MARIGOLDS HAVE MANY USES!
Marigolds could well be used in most gardens as both flower and vegetable. They come in many sizes and an array of colors. Some varieties are edible and add both color and taste when used as a condiment. Marigolds bloom all summer long lasting well into early fall. They thrive in hot weather as well as dry conditions. They even serve as a pest repellent both above ground and below ground. They do well in containers as well as in the ground and lastly, they make an excellent companion plant. What more could you ask from a plant?
While there are over 50 species the ones used most often are one of the following:
Signet marigolds are petite usually reaching no more than a foot in height. They like hot, dry sites and serve as an excellent edging plant.
French marigolds tend toward being smaller, bushier and compact. Often, they grow wider than tall. They range from 6 inches to 2 feet in heights. They also prefer more rain than other marigolds. This variety is one of the best tasting.
American or Mexican marigolds are the tallest of the species reaching 3 to 4 feet in height and producing large, full flowers. Originally native to Mexico and Central America they thrive in heat and draught like conditions.
English marigolds are native to Southern Europe. While not a true marigold they serve well as a companion plant. They offer bright flowers which are edible. The taste is tangy and on the peppery side so you often see them grown with herbs in a kitchen garden.
Marigolds thrive when planted in full sun. If planted in shady, cool, moist areas they tend to develop powdery mildew and won’t bloom well. While they will grow in most soil their preference is a fertile well drained soil.

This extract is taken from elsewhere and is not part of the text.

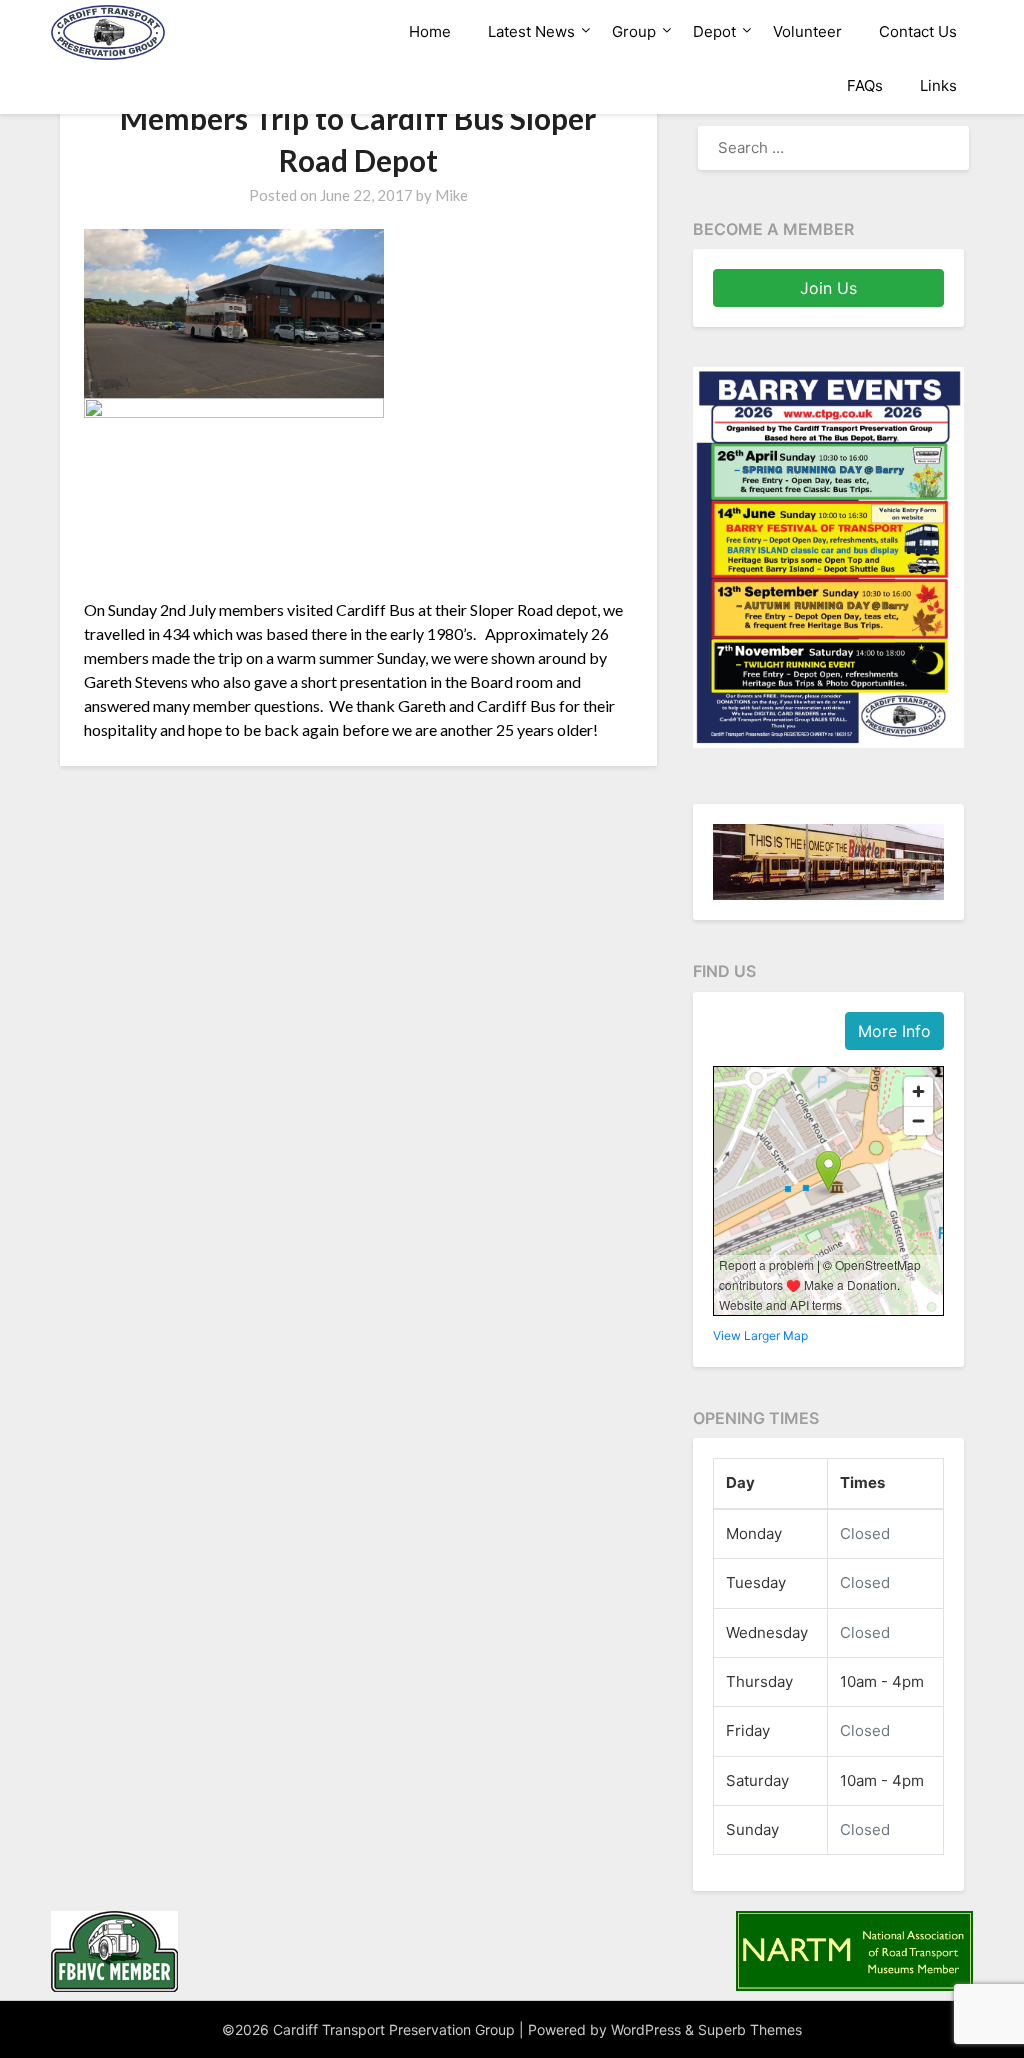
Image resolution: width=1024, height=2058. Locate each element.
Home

Marigolds can be direct seeded in the garden after any danger of frost is past. They begin to germinate within a few days after seeding and will develop bloom in about 8 weeks. Unless you want a lot of plants, I suggest buying them in 4 packs at Gary’s Garden Center. We offer healthy plants that will be in bloom in a few days.
Marigolds have few pest problems but on occasion may be infected by spider mites or aphids. A gentle spray of water or insecticidal soap every other day for a couple of weeks should cure the problem.
Marigolds serve as an excellent companion plant. The French marigold repels nematodes (microscopic worms) that attack the roots of garden vegetables. Marigolds help to repel squirrels and rabbits as well as deer. They are one of the last plants to be consumed by varmints.
All in all, marigolds are attractive both in ground and in pots and should be given consideration when planning your garden.